#### Data provided
----------

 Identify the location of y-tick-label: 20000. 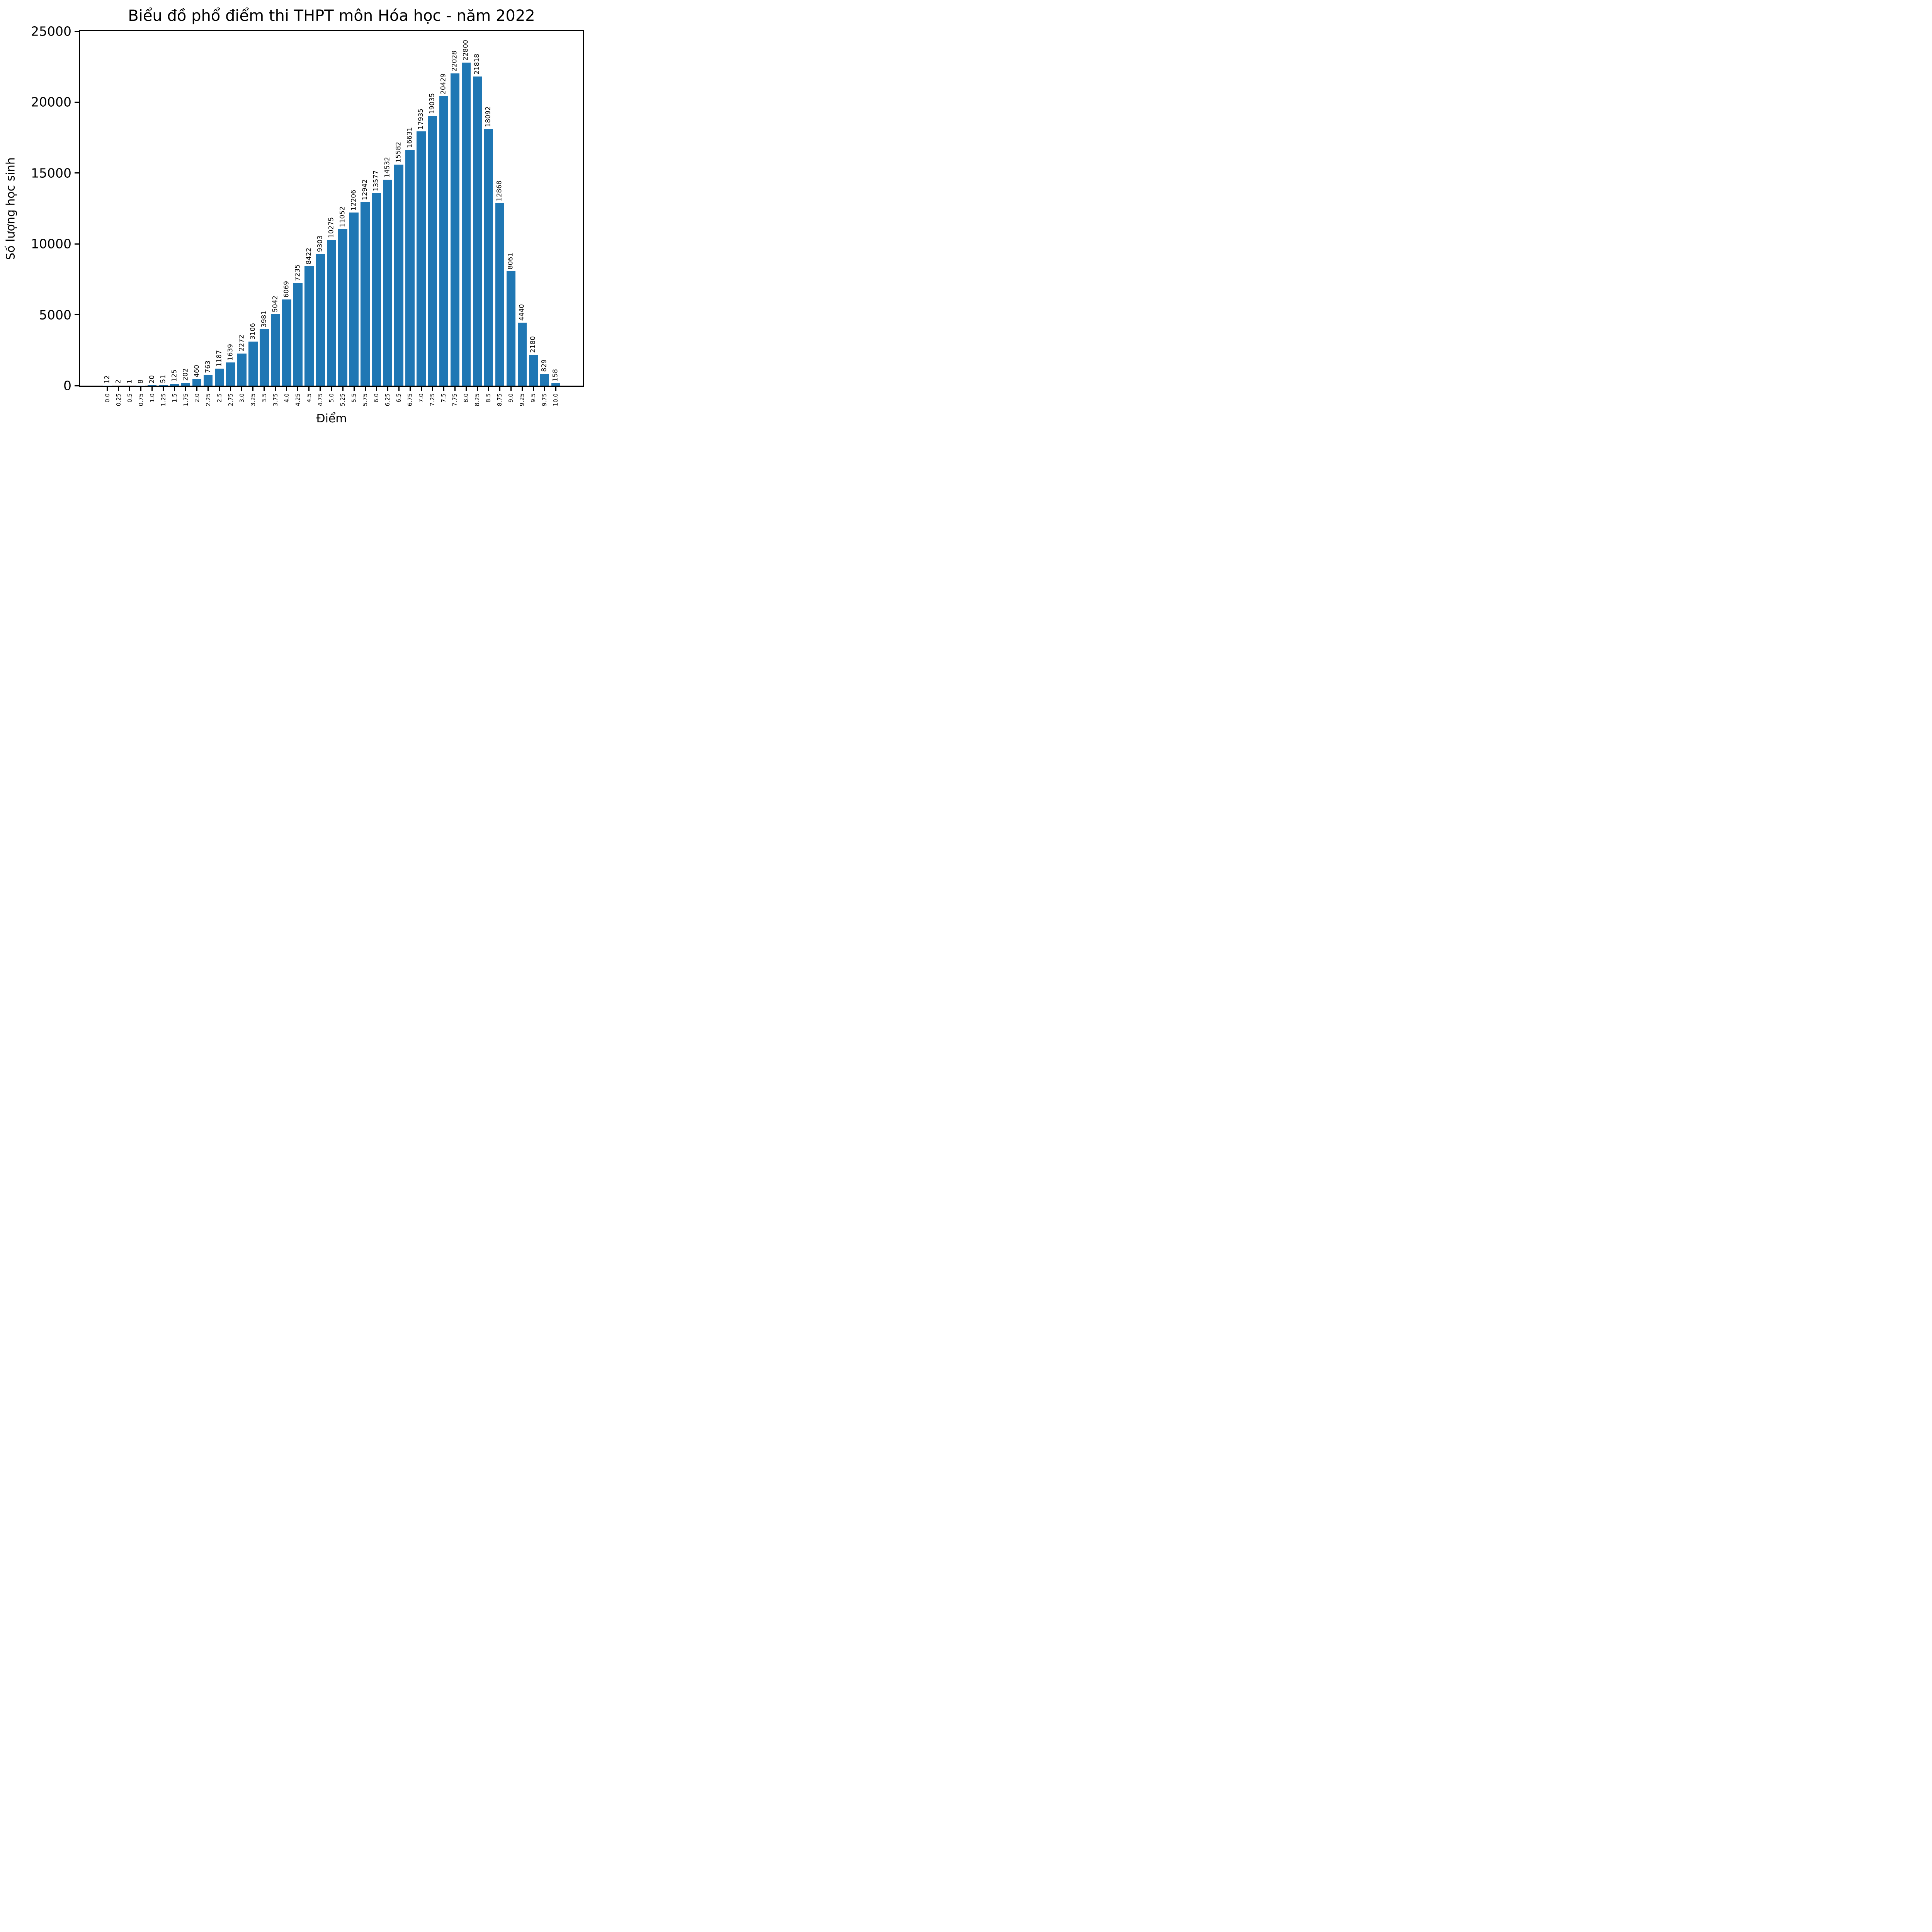
(51, 102).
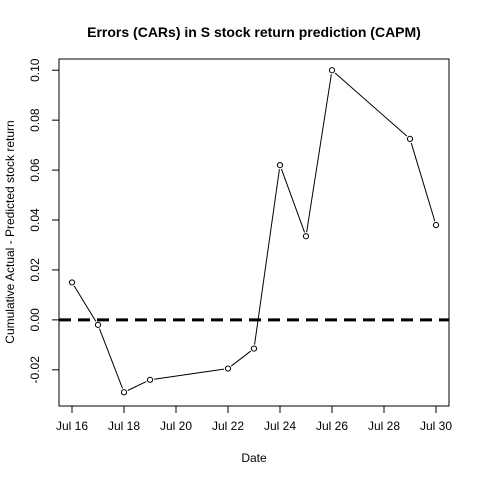 This screenshot has width=480, height=480. Describe the element at coordinates (280, 426) in the screenshot. I see `x-tick-label: Jul 24` at that location.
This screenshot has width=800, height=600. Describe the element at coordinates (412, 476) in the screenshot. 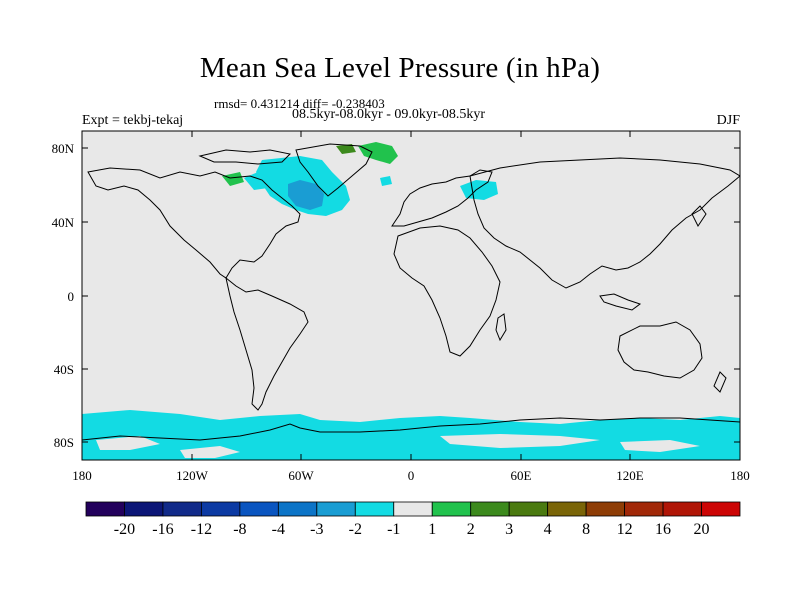

I see `lon-label-0: 0` at that location.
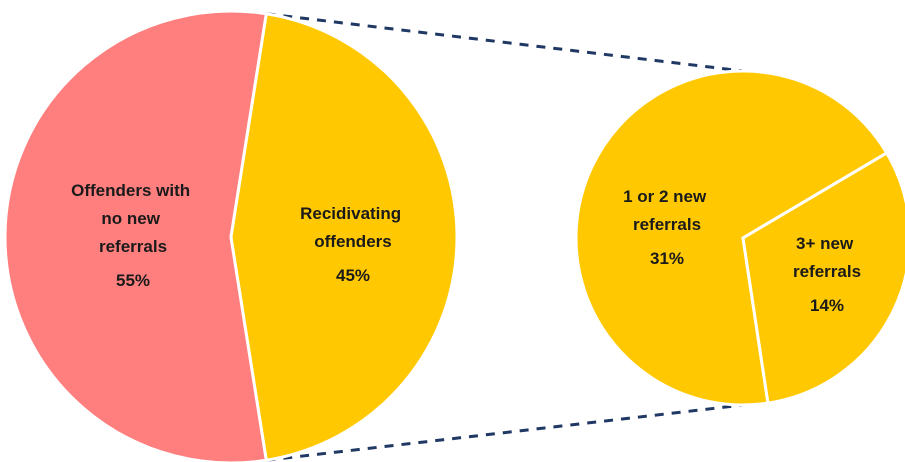  Describe the element at coordinates (667, 210) in the screenshot. I see `slice-label: 1 or 2 new referrals` at that location.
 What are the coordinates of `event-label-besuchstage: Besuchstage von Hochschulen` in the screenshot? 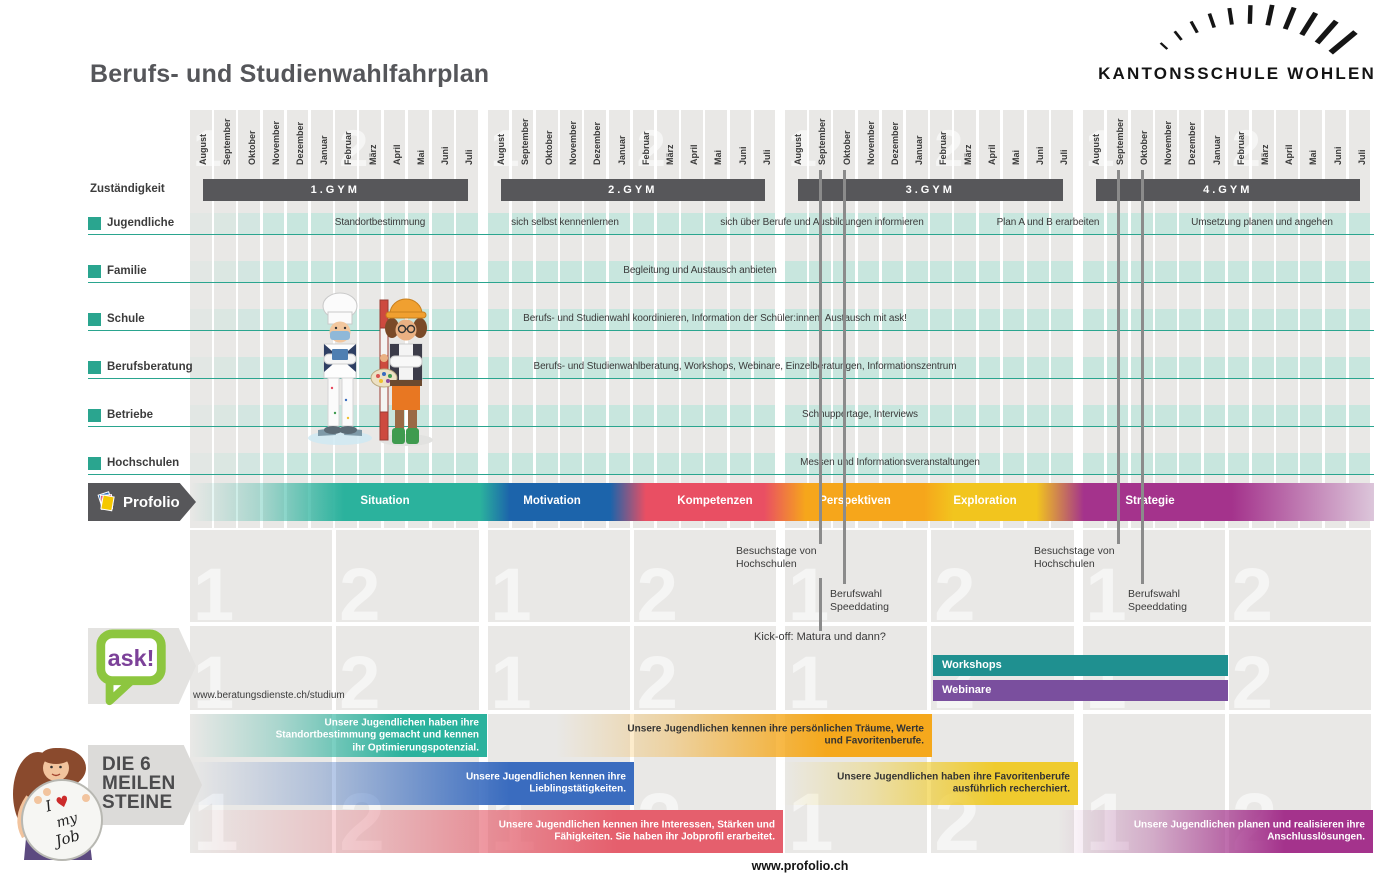 It's located at (1074, 558).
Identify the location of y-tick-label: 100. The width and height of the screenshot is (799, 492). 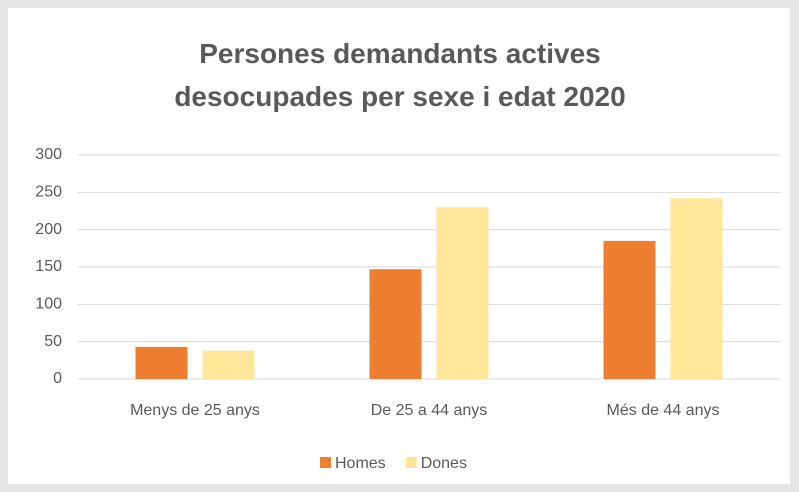
(48, 304).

----------

#### Exercise objective
Print everything in the records from the line containing "This screenshot has width=800, height=600." down to the line containing "Describe the element at coordinates (667, 210)", and leave the pictures out of your answer.

#### Task result
This screenshot has width=800, height=600. Describe the element at coordinates (412, 476) in the screenshot. 

I see `lon-label-0: 0` at that location.
  Describe the element at coordinates (667, 210) in the screenshot. I see `slice-label: 1 or 2 new referrals` at that location.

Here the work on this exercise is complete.